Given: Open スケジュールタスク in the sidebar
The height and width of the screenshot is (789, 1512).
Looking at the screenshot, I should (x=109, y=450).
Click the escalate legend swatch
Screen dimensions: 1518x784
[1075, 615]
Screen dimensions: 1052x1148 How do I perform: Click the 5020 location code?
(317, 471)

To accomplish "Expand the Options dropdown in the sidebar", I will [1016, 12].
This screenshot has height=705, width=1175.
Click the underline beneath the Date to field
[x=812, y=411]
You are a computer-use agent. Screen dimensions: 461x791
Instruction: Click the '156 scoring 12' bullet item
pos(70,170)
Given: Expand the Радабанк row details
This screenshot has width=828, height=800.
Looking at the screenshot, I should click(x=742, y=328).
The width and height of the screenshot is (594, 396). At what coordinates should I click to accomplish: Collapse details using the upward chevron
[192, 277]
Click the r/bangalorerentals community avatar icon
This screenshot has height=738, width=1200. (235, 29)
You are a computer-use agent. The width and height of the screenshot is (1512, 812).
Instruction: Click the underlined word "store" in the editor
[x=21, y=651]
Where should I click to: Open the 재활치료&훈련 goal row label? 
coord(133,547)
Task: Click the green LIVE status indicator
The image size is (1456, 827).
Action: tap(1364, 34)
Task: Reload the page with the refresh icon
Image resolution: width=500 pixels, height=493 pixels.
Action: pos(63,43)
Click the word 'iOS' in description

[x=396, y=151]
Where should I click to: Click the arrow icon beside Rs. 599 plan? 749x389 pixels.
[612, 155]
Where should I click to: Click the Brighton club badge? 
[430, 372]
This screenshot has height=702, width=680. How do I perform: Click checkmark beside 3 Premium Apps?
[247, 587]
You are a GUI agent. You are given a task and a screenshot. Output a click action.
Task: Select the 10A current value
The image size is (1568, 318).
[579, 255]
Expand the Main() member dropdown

— Written problem —
Rewrite all of the records above, replacing "Screen dimensions" with "Screen size" and leaving everything else unchanged.

— The response —
Given: Open スケジュールタスク in the sidebar
The height and width of the screenshot is (789, 1512).
Looking at the screenshot, I should (x=109, y=450).
Click the escalate legend swatch
Screen size: 1518x784
[1075, 615]
Screen size: 1052x1148 How do I perform: Click the 5020 location code?
(317, 471)

To accomplish "Expand the Options dropdown in the sidebar", I will [1016, 12].
This screenshot has height=705, width=1175.
Click the underline beneath the Date to field
[x=812, y=411]
You are a computer-use agent. Screen size: 461x791
Instruction: Click the '156 scoring 12' bullet item
pos(70,170)
Given: Expand the Радабанк row details
This screenshot has width=828, height=800.
Looking at the screenshot, I should click(x=742, y=328).
The width and height of the screenshot is (594, 396). At what coordinates should I click to accomplish: Collapse details using the upward chevron
[192, 277]
Click the r/bangalorerentals community avatar icon
This screenshot has height=738, width=1200. (235, 29)
You are a computer-use agent. The width and height of the screenshot is (1512, 812).
Instruction: Click the underlined word "store" in the editor
[x=21, y=651]
Where should I click to: Open the 재활치료&훈련 goal row label? 
coord(133,547)
Task: Click the green LIVE status indicator
The image size is (1456, 827).
Action: tap(1364, 34)
Task: Reload the page with the refresh icon
Image resolution: width=500 pixels, height=493 pixels.
Action: pos(63,43)
Click the word 'iOS' in description

[x=396, y=151]
Where should I click to: Click the arrow icon beside Rs. 599 plan? 749x389 pixels.
[612, 155]
Where should I click to: Click the Brighton club badge? 
[430, 372]
This screenshot has height=702, width=680. How do I perform: Click checkmark beside 3 Premium Apps?
[247, 587]
You are a GUI agent. You are given a task and a screenshot. Output a click action.
Task: Select the 10A current value
The image size is (1568, 318).
[579, 255]
Expand the Main() member dropdown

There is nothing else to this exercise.